===== Source
You’re beautiful, it’s true
Having a positive body image in Miami, the land of nips and tucks, can be hard. But fear not: the New York-based artist and film-maker Cat Del Buono is here to help with her performance Beauty Box, which offers a free “beauty consultation”. Instead of receiving tips for cosmetic self--improvement, participants are given a list of what is already gorgeous about them. “I feel as though my job is to help them see beauty from a different angle, through the eyes of a typical artist,” Del Buono says. The artist previously staged Beauty Box in Fort Lauderdale and across New York, but says that “there’s more of a reaction with the women” in the Miami area, including at her performance at the Satellite fair’s opening on Thursday. “They’re rarely told that they’re OK the way they are,” she says. “They don’t know how to handle that.” Which makes us want to tell all our female readers out there: you’re perfect.
The stars align at Unlimited
“I’m very practical because I’m a Taurus,” says Monika Bravo, who channels the cosmic energy of the stars into her paintings, videos and installations. “My astrology work and my art are intimately connected.” At the Untitled Art fair, the Colombian-born, New York-based artist invites fair-goers to explore their own star-aligned potential. She offers live readings of visitors’ birth charts on Ginsberg gallery’s stand, combining Jungian psychology and archetypal story-telling to help people understand how cosmic-scale movements affect their lives. “The energies of our moment are powerful; we see them dissolving political and social structures all around us,” she says, adding that astrology can be used as a “tuning instrument” to enable us better to harness our own power.
==========
Given instruction a — Rewrite the art fair piece from "The stars align" to "our own power.", substituting "Leo" for "Taurus".
===== Task material
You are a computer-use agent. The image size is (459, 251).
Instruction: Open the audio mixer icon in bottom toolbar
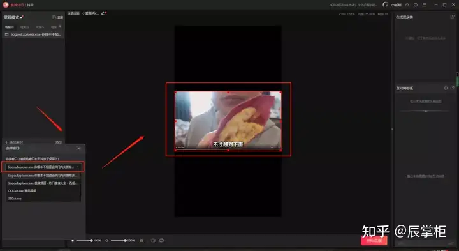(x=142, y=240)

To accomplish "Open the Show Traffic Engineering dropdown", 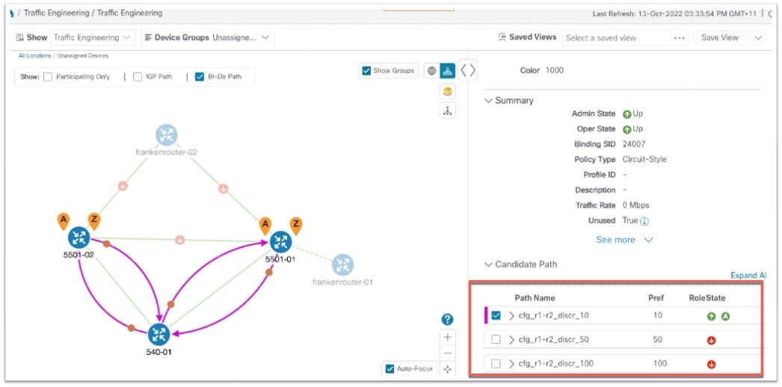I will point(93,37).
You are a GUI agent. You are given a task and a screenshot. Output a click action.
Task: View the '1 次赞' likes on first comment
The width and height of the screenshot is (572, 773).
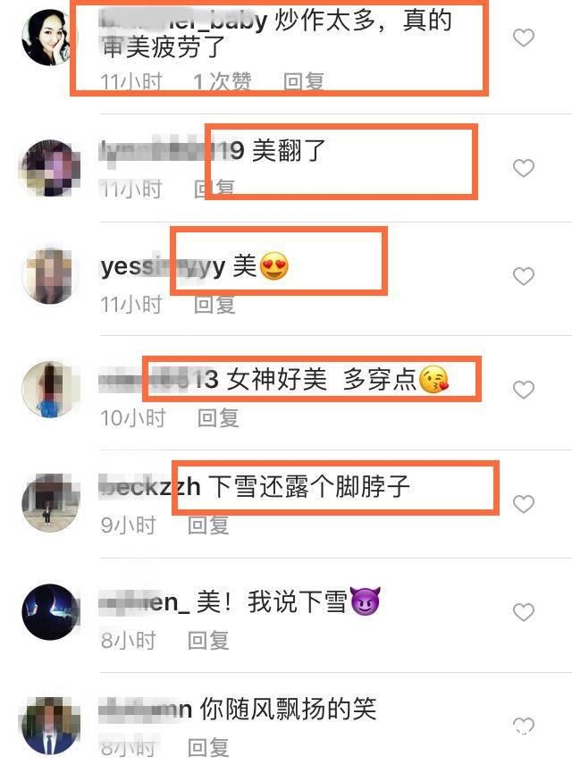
==========
===== Task material
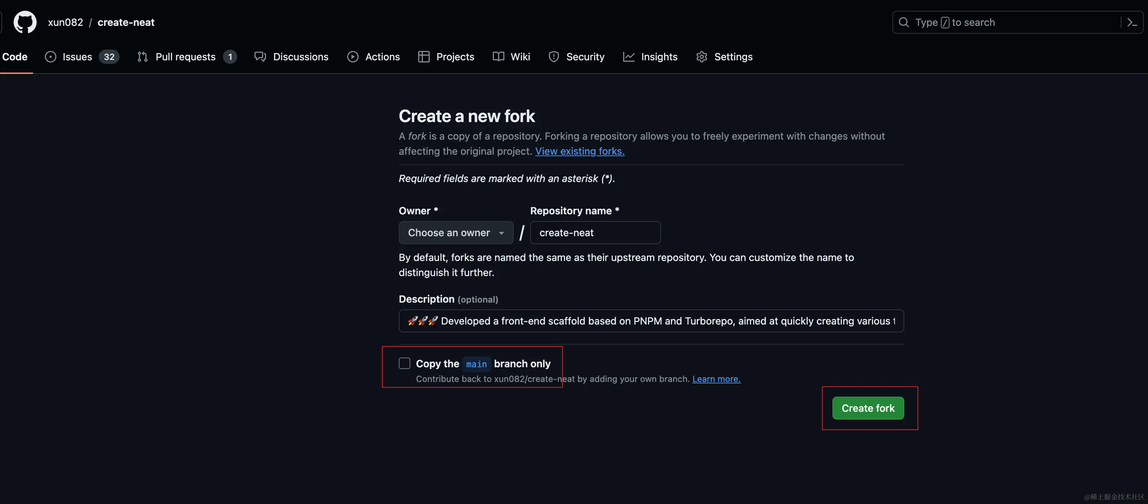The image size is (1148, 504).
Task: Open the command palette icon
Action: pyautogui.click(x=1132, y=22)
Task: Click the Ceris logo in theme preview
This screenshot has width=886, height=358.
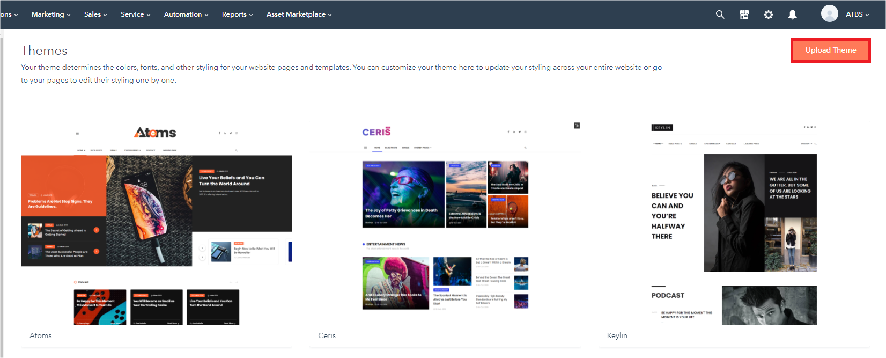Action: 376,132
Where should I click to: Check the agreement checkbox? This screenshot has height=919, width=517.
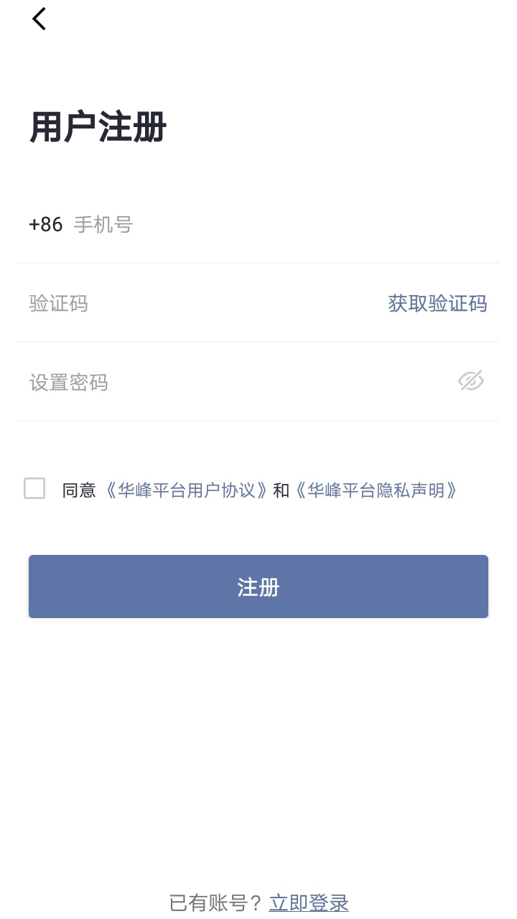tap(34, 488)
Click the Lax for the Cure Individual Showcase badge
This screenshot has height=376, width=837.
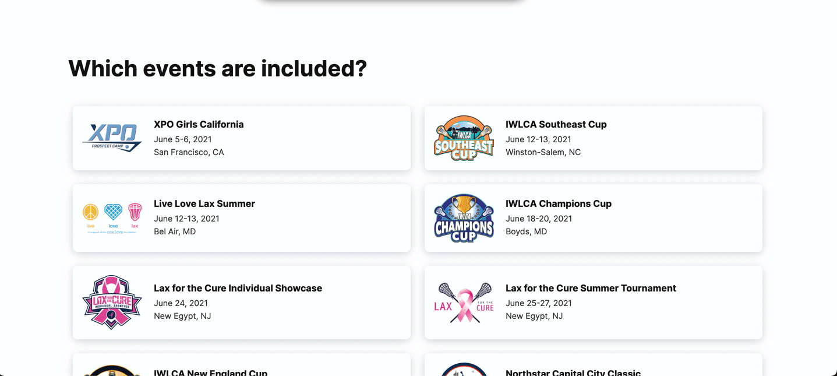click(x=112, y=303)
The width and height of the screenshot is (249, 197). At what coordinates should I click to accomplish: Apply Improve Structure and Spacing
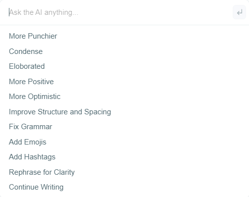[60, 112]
==========
===== Task material
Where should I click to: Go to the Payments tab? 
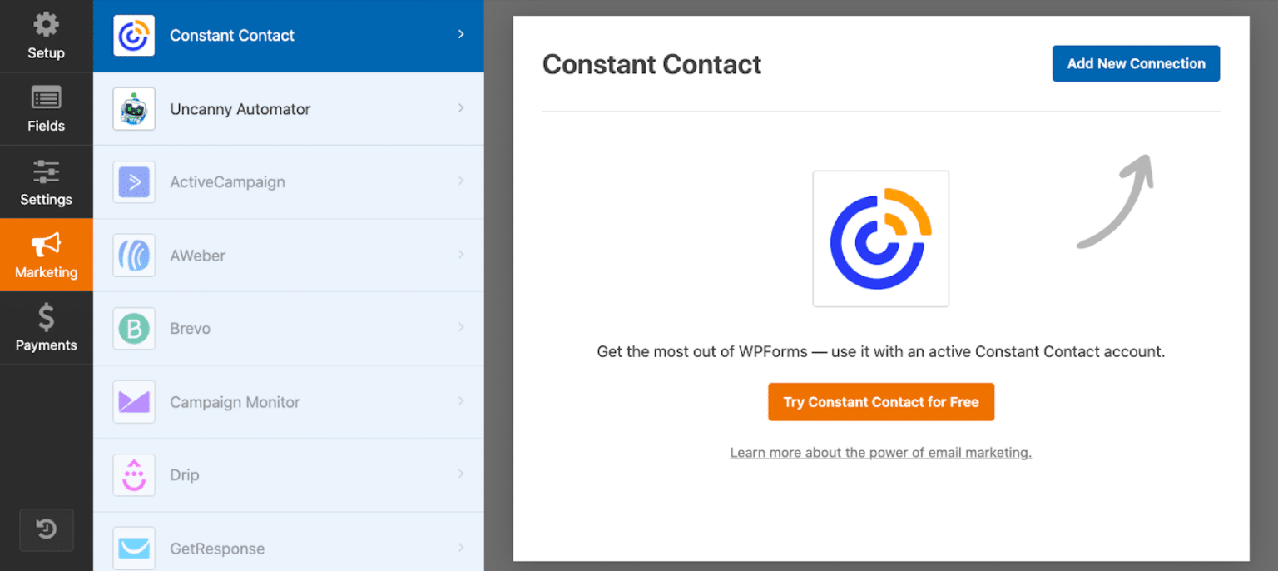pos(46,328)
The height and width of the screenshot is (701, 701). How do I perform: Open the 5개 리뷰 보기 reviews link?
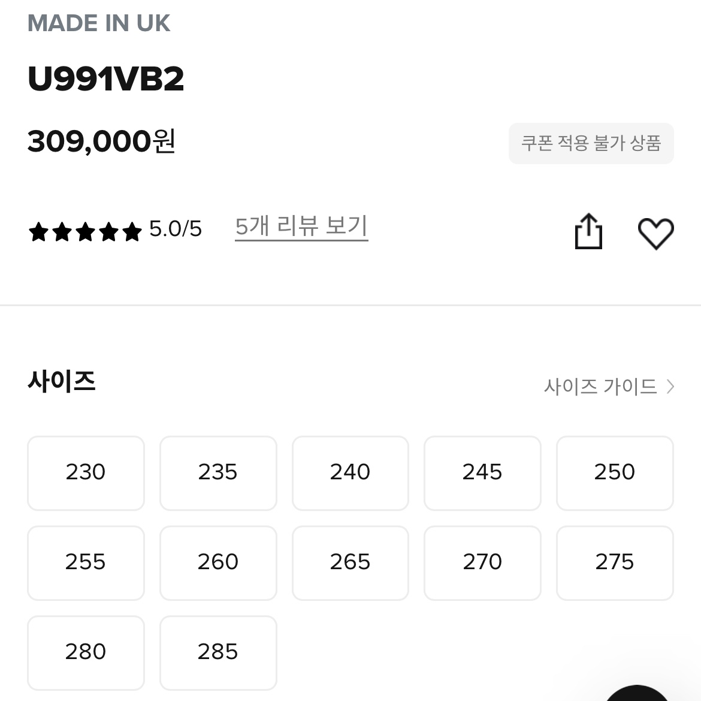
==========
Given instruction b — Collect every line of the records that contains the string "height".

Exercise output a —
The stars align at Unlimited
“I’m very practical because I’m a Leo,” says Monika Bravo, who channels the cosmic energy of the stars into her paintings, videos and installations. “My astrology work and my art are intimately connected.” At the Untitled Art fair, the Colombian-born, New York-based artist invites fair-goers to explore their own star-aligned potential. She offers live readings of visitors’ birth charts on Ginsberg gallery’s stand, combining Jungian psychology and archetypal story-telling to help people understand how cosmic-scale movements affect their lives. “The energies of our moment are powerful; we see them dissolving political and social structures all around us,” she says, adding that astrology can be used as a “tuning instrument” to enable us better to harness our own power.

Exercise output b —
The width and height of the screenshot is (572, 773).
This screenshot has width=886, height=358.
Where should I click to: Check the agreement checkbox? This screenshot has height=919, width=517.
This screenshot has height=376, width=837.
The width and height of the screenshot is (249, 197). At what coordinates should I click to accomplish: Apply Improve Structure and Spacing
The height and width of the screenshot is (701, 701). How do I perform: Open the 5개 리뷰 보기 reviews link?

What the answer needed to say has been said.